The research, conducted by CIPD training specialist DPG, found that almost half – 48 per cent – of UK workers who experience periods recognise a definite stigma against them.
As a result of this taboo, six out of ten menstruators say they would not be comfortable discussing periods at all with colleagues or managers.
According to the research, this taboo is having numerous repercussions. Of those who suffer period related-illnesses, 57 per cent have to lie to their managers about reasons for sick days.
Almost one-third of those surveyed said their colleagues do not take period pain seriously; three-quarters of respondents hide sanitary products in their workplace; and 13 per cent have directly faced negative comments about their periods whilst at work.
These negative comments vary from micr0-aggressions such as, “it’d get better if you had kids”, to derogatory slang – “it’s because she’s on the rag” – and even accusatory statements such as, “it’s not a real illness”, and “you’re just lazy”.
The survey also found that many workplaces lack basic facilities for supporting menstruators – 27 per cent of menstruators don’t have sanitary bins at work; 62 per cent have no way of accessing sanitary products at work if they run out; and only three per cent can use heat pads at work.
Speaking about DPG’s findings, Nadya Okamoto, Founder and Executive Director of charity PERIOD said, “Period stigma enforces these walls of shame and silence around menstruation that can cause menstruators to feel unsupported and often embarrassed, especially when free period products are not easily accessible in workplace restrooms.”

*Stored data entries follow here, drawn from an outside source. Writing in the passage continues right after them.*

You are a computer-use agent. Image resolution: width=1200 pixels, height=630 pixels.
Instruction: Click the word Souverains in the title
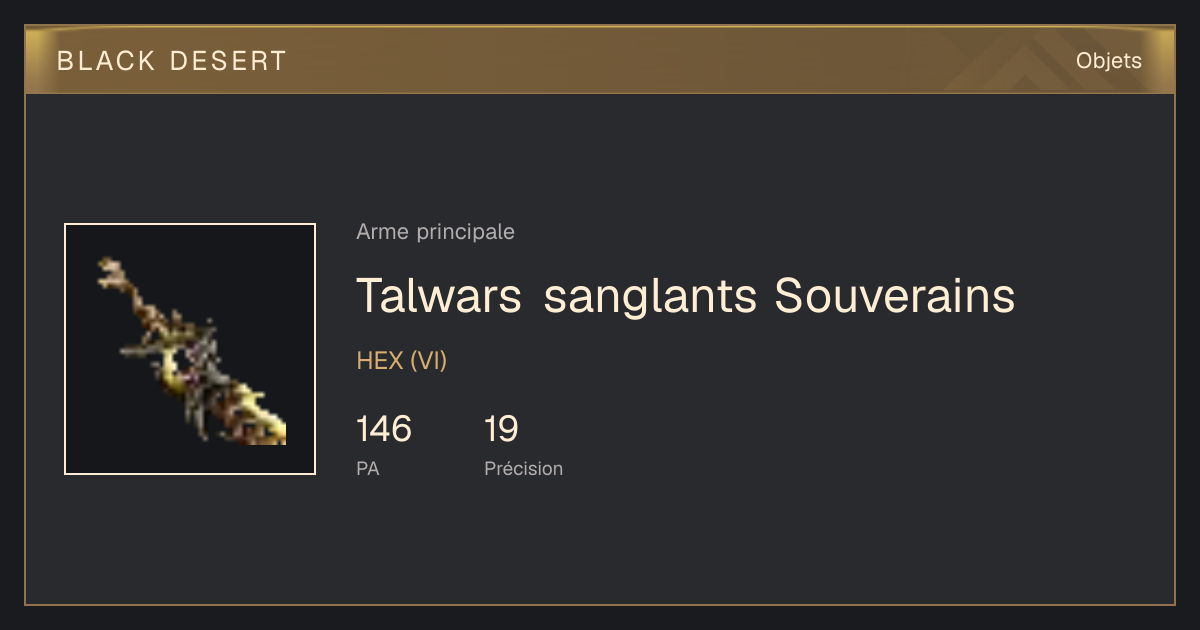[x=895, y=296]
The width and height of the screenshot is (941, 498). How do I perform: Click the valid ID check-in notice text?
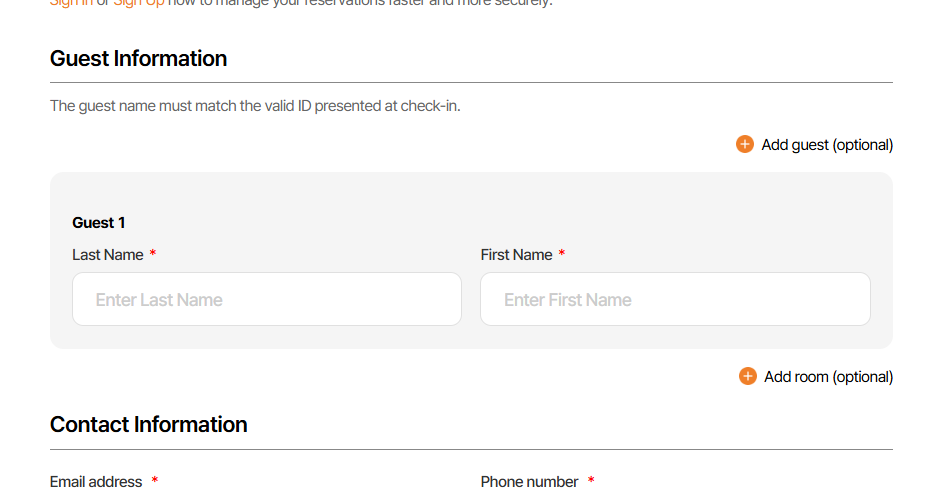(x=255, y=105)
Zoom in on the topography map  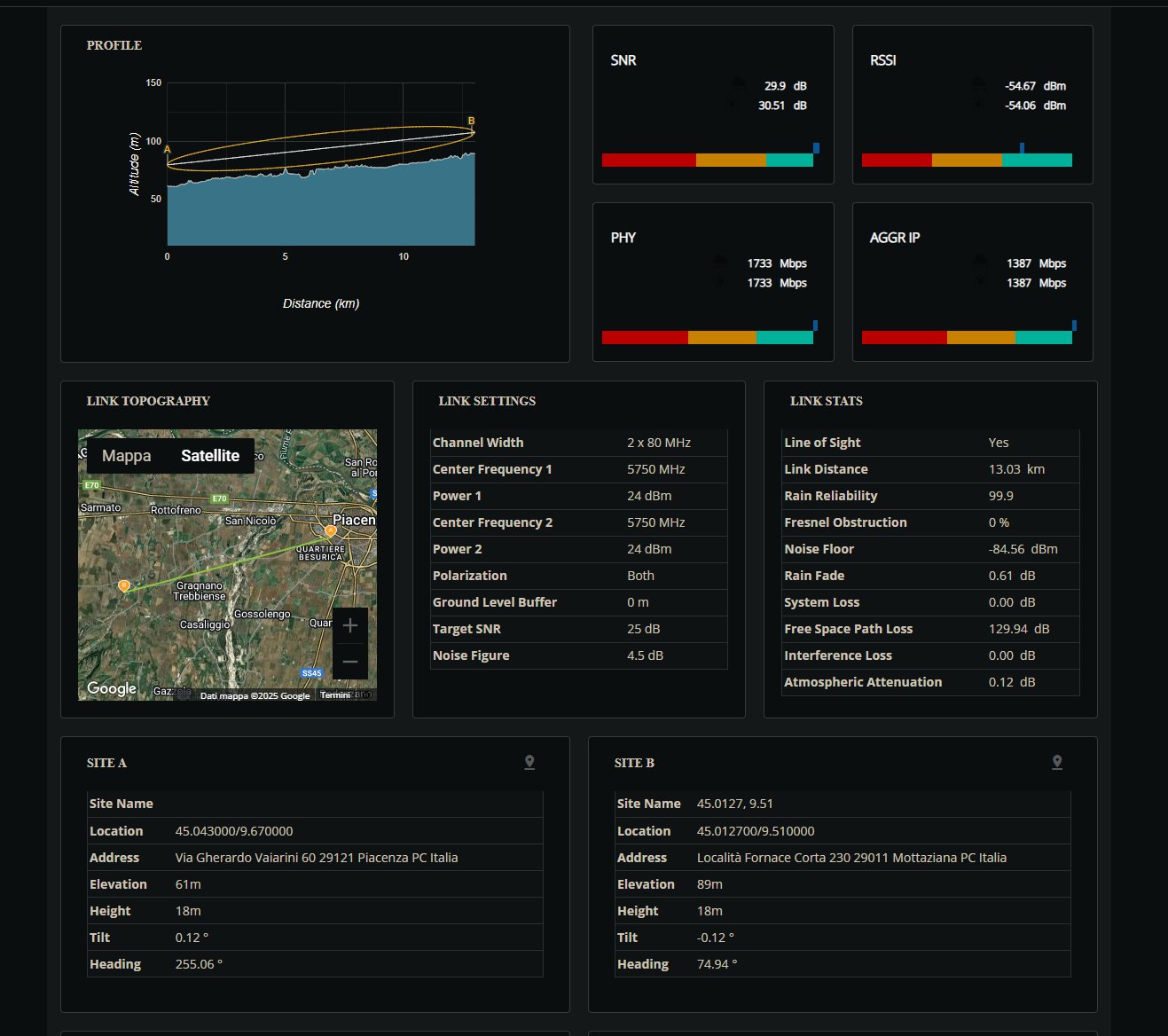(350, 625)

“The lack of empathy and openness around periods also minimises and dismisses period pain, which is something very serious that needs to be listened to, respected, and supported.”
“Especially for people experiencing endomteriosis (ten per cent of women), uterine fibroids, or other painful periods.”
“Menstruators in the workplace do not feel that they can ask for the things they need, whether it is a tampon or a sick day because of the belief that having a period makes women weak or inferior in some way.”
“This stigma also means that women face scrutiny and criticism for their emotions, behaviour, and performance based on their period.”
Sarah Aubrey, CEO of DPG added, “This survey has highlighted that period stigma is very much a reality in many UK workplaces.”
“The conversation now needs to move towards how we tackle this issue.”
“Employers need to make sure their organisations are period positive, through the provision of facilities and creation of honest, open discussions around the subject.”